Thursday, July 12, 2012

When dining out becomes too much

My family and I dined out the past two days. The food at Grand Asia is really good. However, the portions they serve was too much for me. I had to feel sorry for the elderly man who was served right after me. He was told he needed to choose 3 dishes for his lunch combo; even after he told the server that he only wanted one dish.

Of course, I took it home and ate it the next day. One thing about take home food, they don't taste the same as they were before. I guess it all depends on what reheats well in the microwave oven. We went to Red Lobster to dine for dinner. I ordered the half serving of their Shrimp Linguini. I could barely finish it.
This was how much was left over of the half serving. It makes me wonder what the full serving might look like.
I could have been full from the salad or maybe from drinking Coke while eating. Either way, I had to take it home. Regardless of the calories, I ate enough. I used to feel tortured having to finish the meal on my plate; especially when we came to America. I don't have to be told or nagged anymore once I started living my life on my own.

I've always been health conscious person. Observing my parents' bad habits were enough to traumatize me and made me want to really take good care of myself. My mother started wearing partial dentures at her early 20's. My father's gum had turned black from not brushing his teeth after every meal. I always made sure I didn't indulge too much on candy. I always made sure I brush my teeth thoroughly when I get up in the morning and before I went to bed.

I stopped chewing bubble gum after my classmate's incident with his braces splitting his lip from doing so.
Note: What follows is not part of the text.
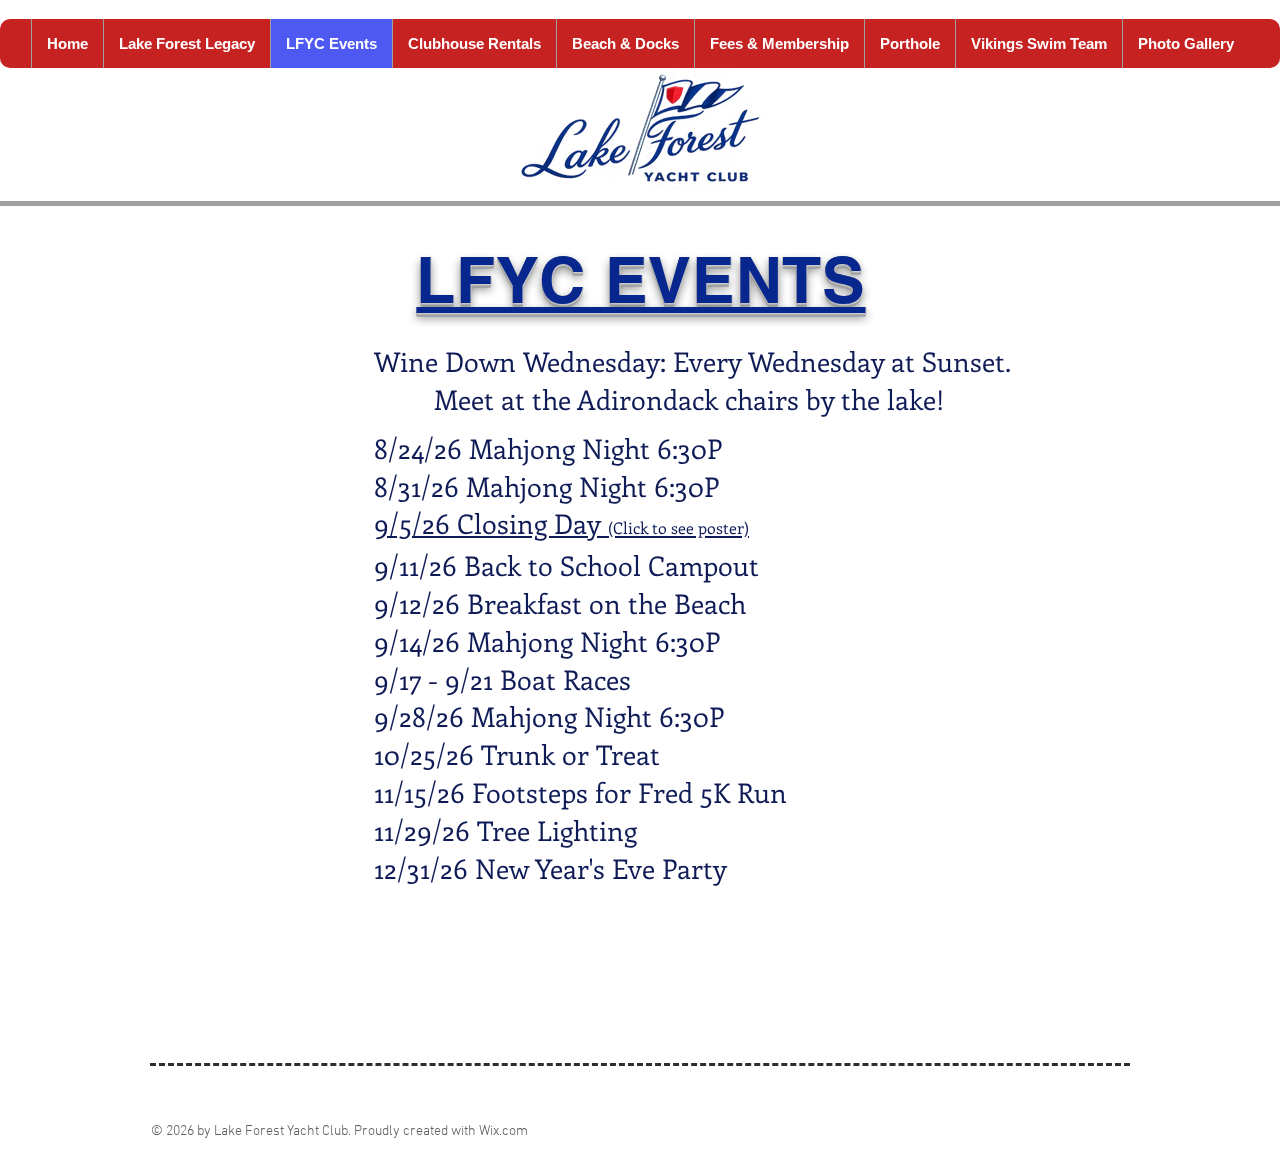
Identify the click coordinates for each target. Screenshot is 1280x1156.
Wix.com (503, 1131)
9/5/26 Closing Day (491, 523)
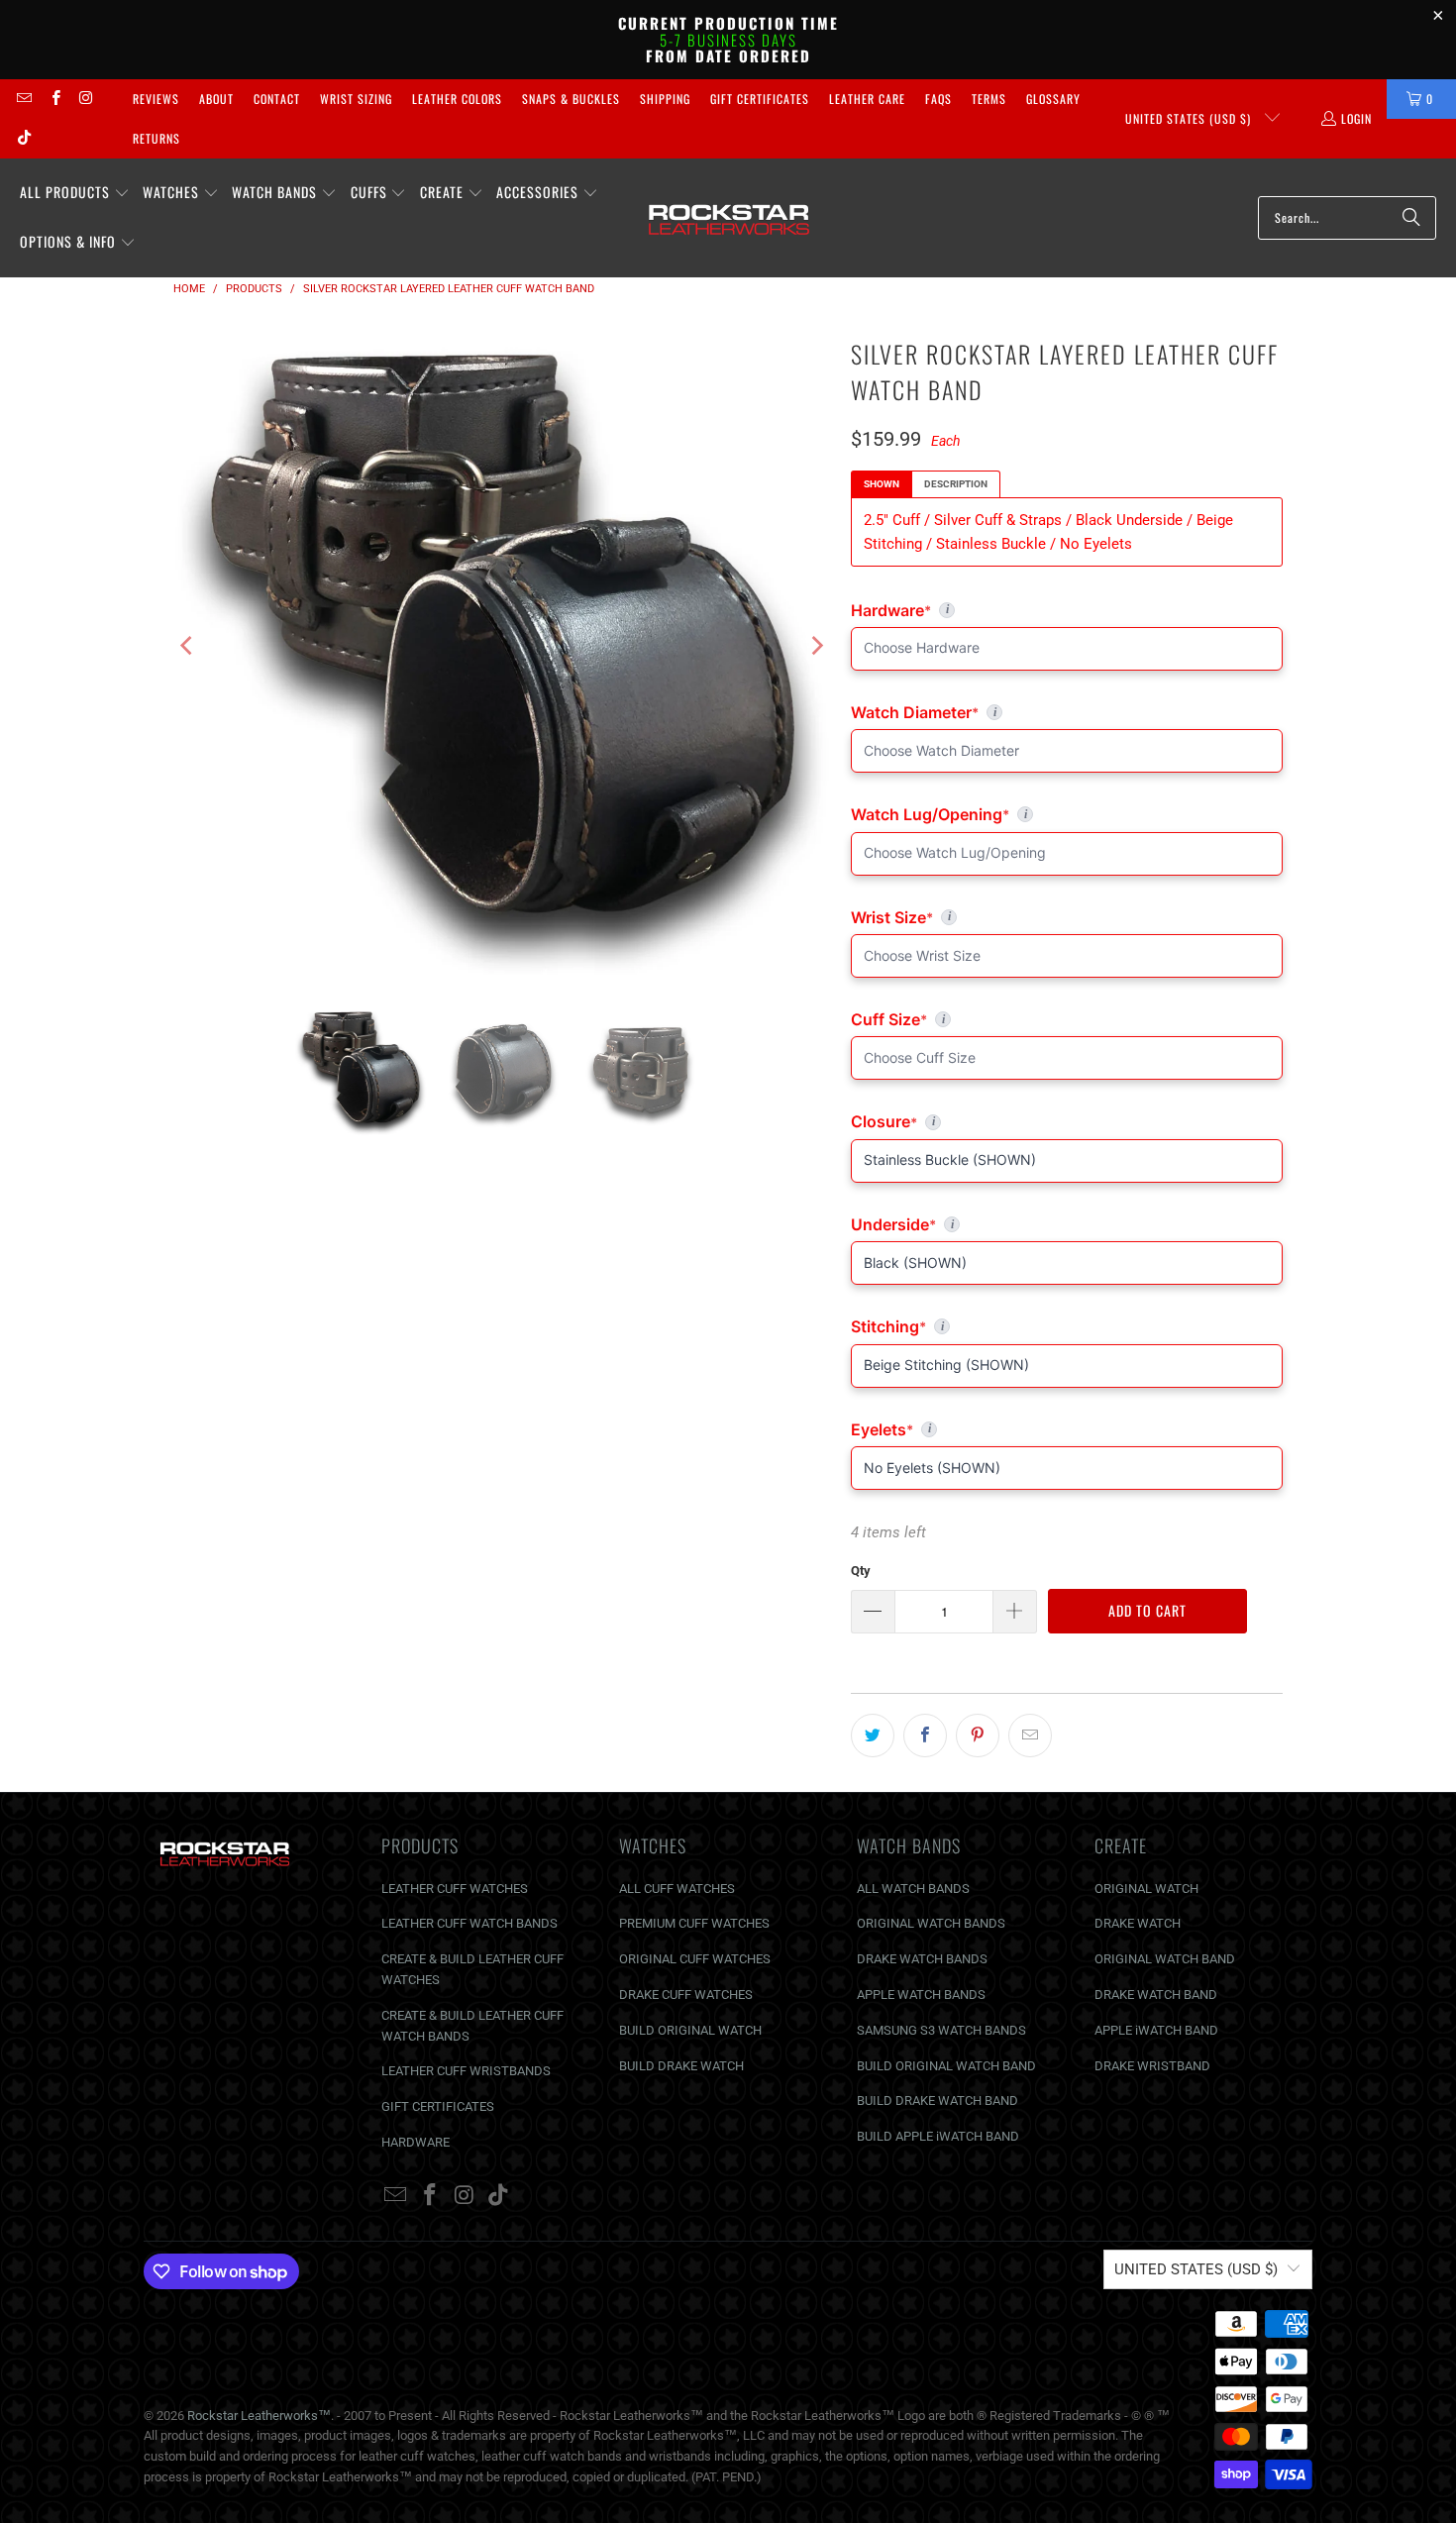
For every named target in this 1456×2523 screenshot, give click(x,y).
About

Even after my braces were taken off, I couldn't eat more than one chocolate to satisfy my binge. It would start tasting like metal. My husband suggested that it may be from my metal fillings. It may be so, but I informed him it couldn't possibly be the case. I had them before the braces, and I never had that after-taste then.

Even now when I look in the mirror, there's nothing about me I have to complain about. Yes, I could use more exercise. In more ways than one, I need to get up and have a routine. On that note, there are reasons why I choose not to have a routine. Anyway, I know the Life Choice Program works well for me because I can control my eating habits. I don't have to worry about setting a mundane ritual every single day. I noticed that watching what I eat really helps. What I mean by that is, I pay attention to how much I'm eating. It is actually a bad habit to eat while being distracted. For example, eating while watching TV. Most shows would have me eat a whole 9 oz package of chips at one sitting. It took a while to break that habit.

I'm actually glad that soda cans now come in 1 serving size (7.5 fl oz). It's good to indulge once in a while. There's really no point in going cold turkey, feeling miserable, and in the end making another "promise" to do better next time. A gradual change of habit takes time, effort and patience. I can do that. Some people I know, do not have that kind of time.

 I'm happy to say I am losing a bit of weight. I'm actually doing something right. Of course, it's not for someone's benefit, but my own. I know what works for me. Someday, I know when I return to the doctor's office, I'll get a pat on the back for doing a good job in keeping myself healthy. That, makes me happy.